Но в отличие от того неподавляемого позитивного момента любви, выражаемого теологией Милбанка, мир Жижека куда менее романтичен. Они оба, впрочем, равно пессимистично настроены относительно основ модернистской философии, так как эти основы, согласно как Милбанку, так и Жижеку, основываются на негативном положении бытия – убеждении, что естественный мир лишен удивительного и что, говоря словами Майкла Хардта, «существование чего-либо есть активное отрицание чего-либо другого»[23]. Но тогда как для Милбанка эта негативная установка выступает против всего строения модернисткой философии (на вершине которой стоит полная насилия онтология Гегеля), Жижек видит искупление в сердце этой тьмы, в чисто негативном движении диалектической развязки. И снова в чем-то Жижек и Милбанк согласны – модерн радикально контингентен и всегда дестабилизован, то есть социальные и культурные сферы пронизаны тревогой. Но стратегия, используемая Жижеком, чтобы исследовать эту реальность, вращается вокруг «исчезающего посредника», действующего в качестве проводника, с помощью которого развертываются различные стадии истории, после чего «мост-проводник-эпоха» исчезает[24]. Эта стратегия вытекает из гегелевской диалектической истины (которую я рассмотрю ниже), но используется Жижеком для продвижения марксистской революционной позиции. Это происходит потому, что если история развертывается через разные этапы и нет какого-либо вне-исторического основания, то в самом сердце бытия, согласно Жижеку, находится то, что всегда может перевернуть посредством самого себя господствующие структуры власти. Именно эта дестабилизация предоставляет революционные возможности.

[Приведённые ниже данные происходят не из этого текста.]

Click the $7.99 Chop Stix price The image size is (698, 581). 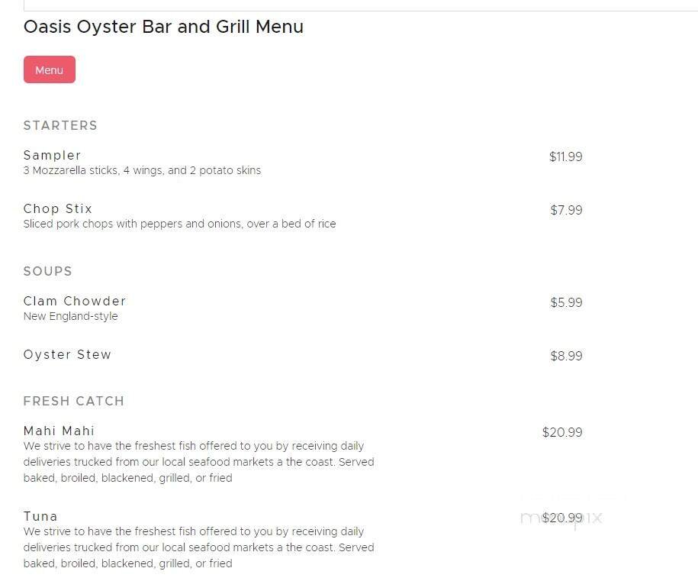point(566,210)
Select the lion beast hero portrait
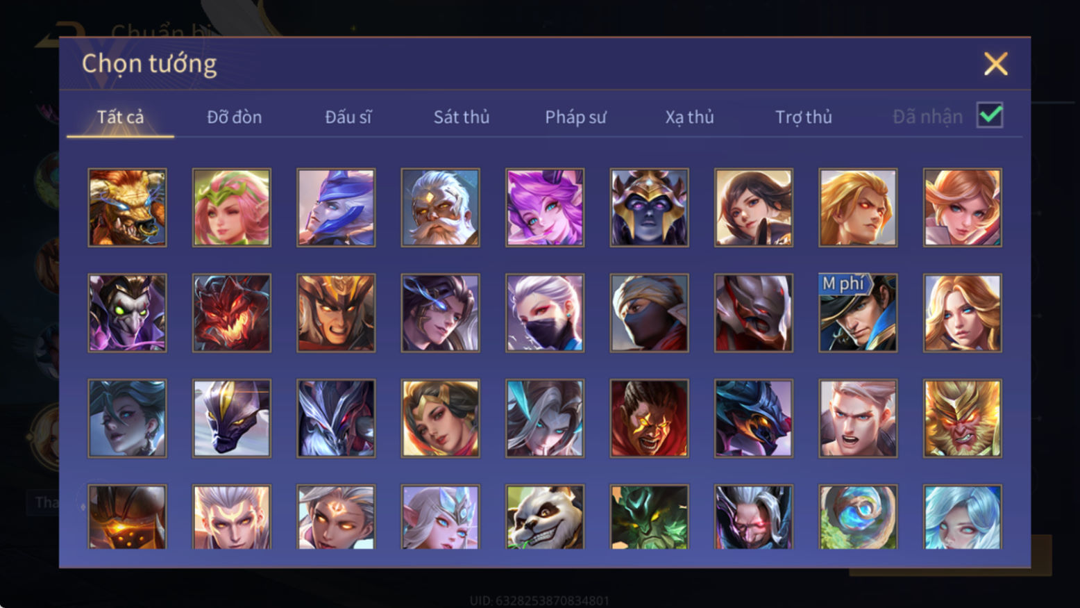Image resolution: width=1080 pixels, height=608 pixels. (127, 208)
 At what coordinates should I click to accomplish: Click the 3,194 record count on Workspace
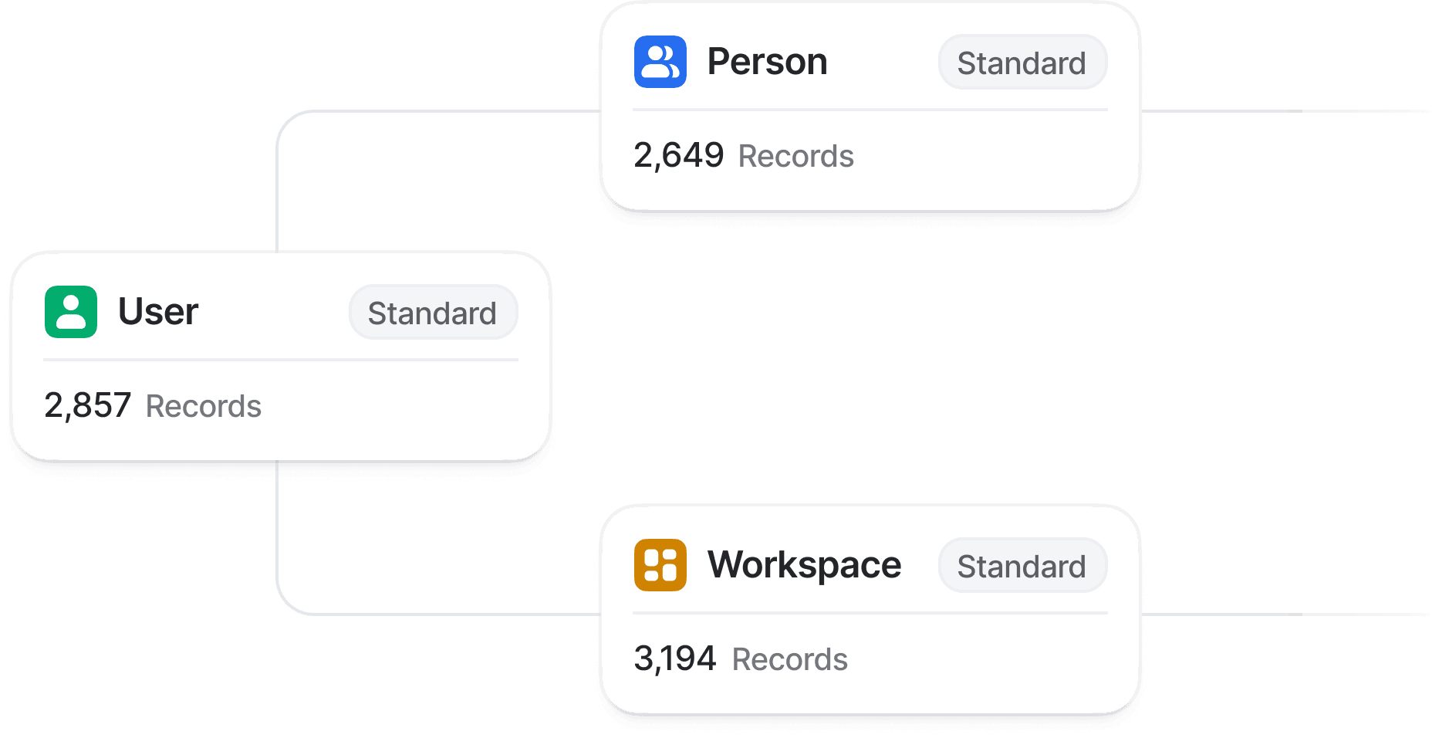[674, 658]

Вопрос субъекта и «Я» – среди основных вопросов, вызвавших дебаты между Милбанком и Жижеком. Подобные дебаты возникают, только если осмелиться заглянуть в Форт-Нокс секулярного разума и освободить мысль из заключения. А фигура, направляющая наше внимание к укрепляющим основаниям разума, – никто иной, как Гегель. Как для Милбанка, так и для Жижека Гегель доводит модерн до своего апогея и в той самой точке открывает путь к преодолению модерна.

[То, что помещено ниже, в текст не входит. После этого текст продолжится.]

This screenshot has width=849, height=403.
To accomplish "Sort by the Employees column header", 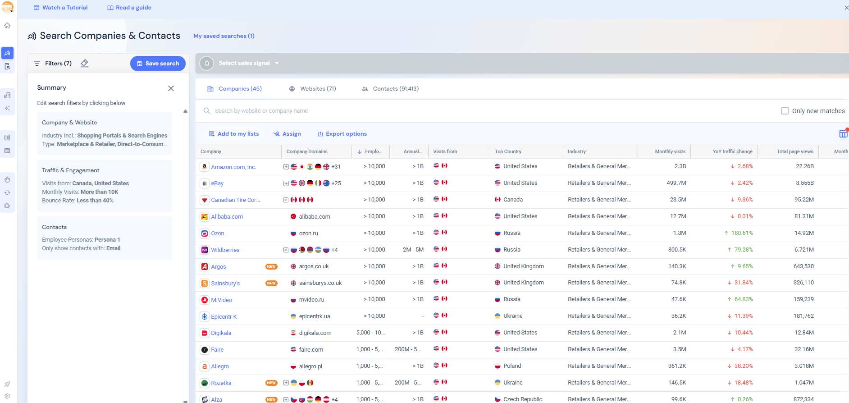I will 373,152.
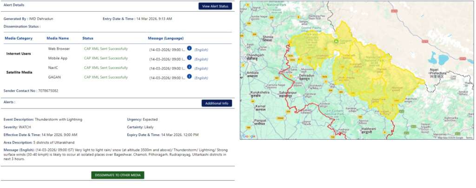Viewport: 476px width, 188px height.
Task: Click the info icon in Mobile App row
Action: (189, 58)

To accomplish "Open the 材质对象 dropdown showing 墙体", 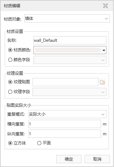I will [67, 18].
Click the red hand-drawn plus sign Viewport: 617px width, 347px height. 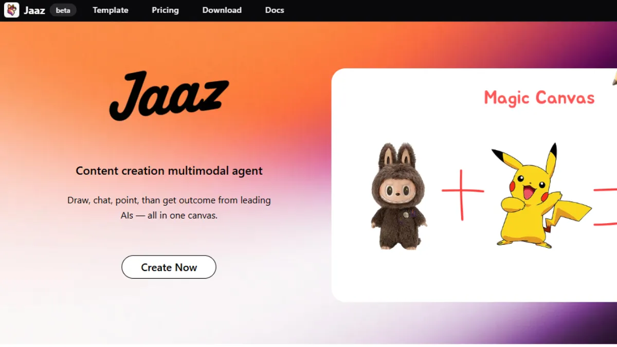pyautogui.click(x=462, y=195)
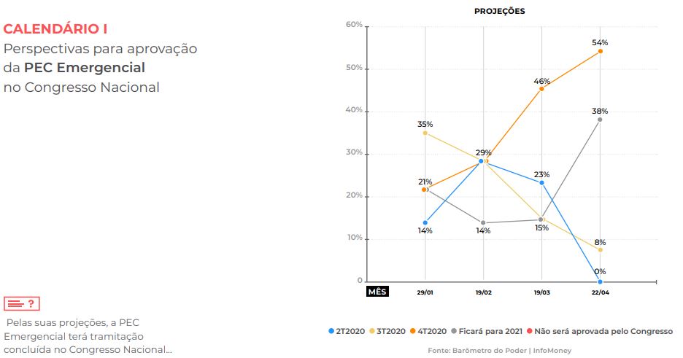Viewport: 683px width, 358px height.
Task: Click the yellow 8% data point
Action: (x=600, y=249)
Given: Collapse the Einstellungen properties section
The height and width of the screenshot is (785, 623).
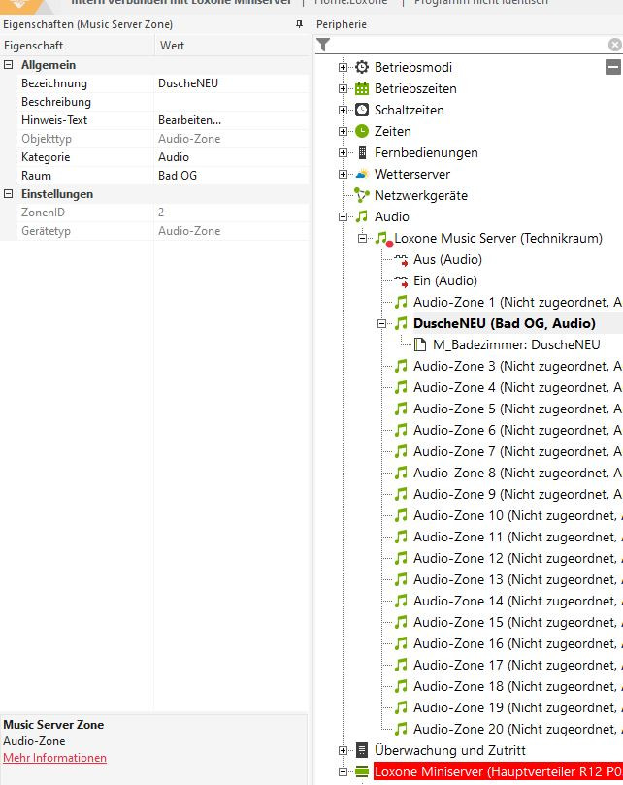Looking at the screenshot, I should click(9, 194).
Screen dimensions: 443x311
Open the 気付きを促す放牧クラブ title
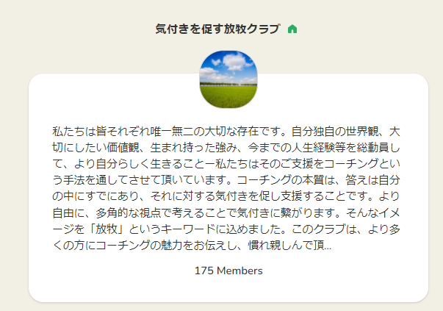click(x=217, y=29)
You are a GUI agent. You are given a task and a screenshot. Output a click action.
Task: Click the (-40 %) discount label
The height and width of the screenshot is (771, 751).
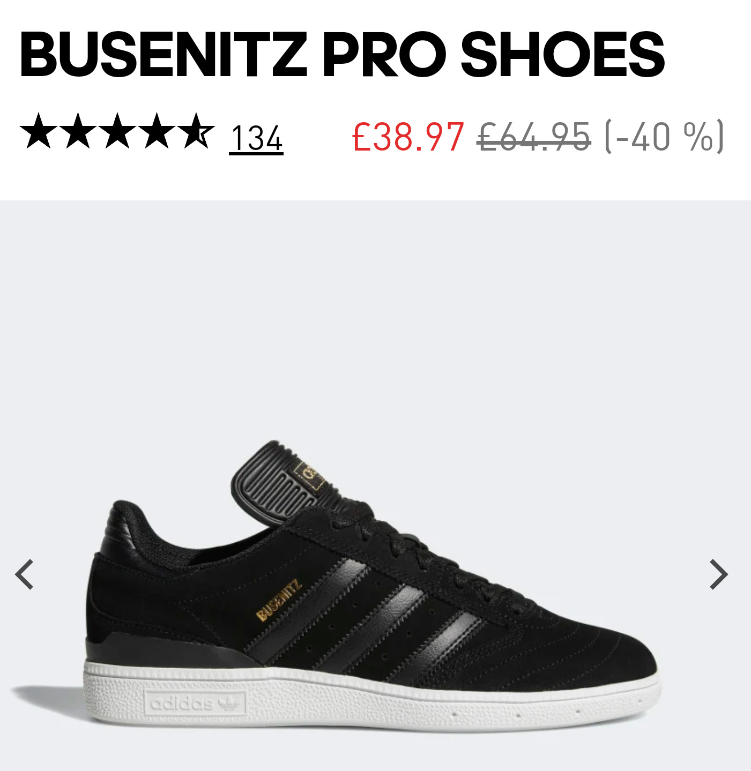664,137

Гегель: Трещина на фасаде разума
Тон дебатам в этой книге главным образом задает то, как Жижек и Милбанк – каждый по-своему – читают и идиосинкратически используют Гегеля. Я считаю, что Гегель – не просто самая важная фигура этих дебатов, но и самый важный мыслитель в модернисткой философии и теологии, а также в философии и теологии XXI века[25]. Это заявление может показаться странным, но следует помнить, что значимость Гегеля была маргинализована в философии XX века потому что – здесь я следую позиции Алена Бадью – философия объявила о некоем конце стремления к истине. Вместо этого она пошла на компромисс и стала довольствоваться приоритизацией языка как абсолюта[26]. Но в недавней философии это антиметафизическое предубеждение уступило место возобновлению стремления к Истине Бытия-в-Мире (а Жижек и Милбанк – две ключевые фигуры в этом течении возвращения к Истине). Крепкая философская и теологическая структура Гегеля резко контрастирует с робкими и боязливыми стилями мышления, доминирующими недавнюю топографию мысли. Причина этого в том, что Гегель является мыслителем «Целого», так как «Истинное есть целое. Но целое есть только сущность, завершающаяся через свое развитие»[27]. Гегель приходит к структуре, требующей глубокого органического единства, превосходя поверхностную фрагментацию – или то, что Дэвид Харви называет «временно-пространственной компрессией», а Фредрик Джеймисон – «постмодернистским состоянием»[28]. Воспринять «Целое», однако, непросто, и оно не может материализоваться с помощью простого эмпирического наблюдения за изолированными объектами и фактами в мире (необходимым образом отделенными от природы).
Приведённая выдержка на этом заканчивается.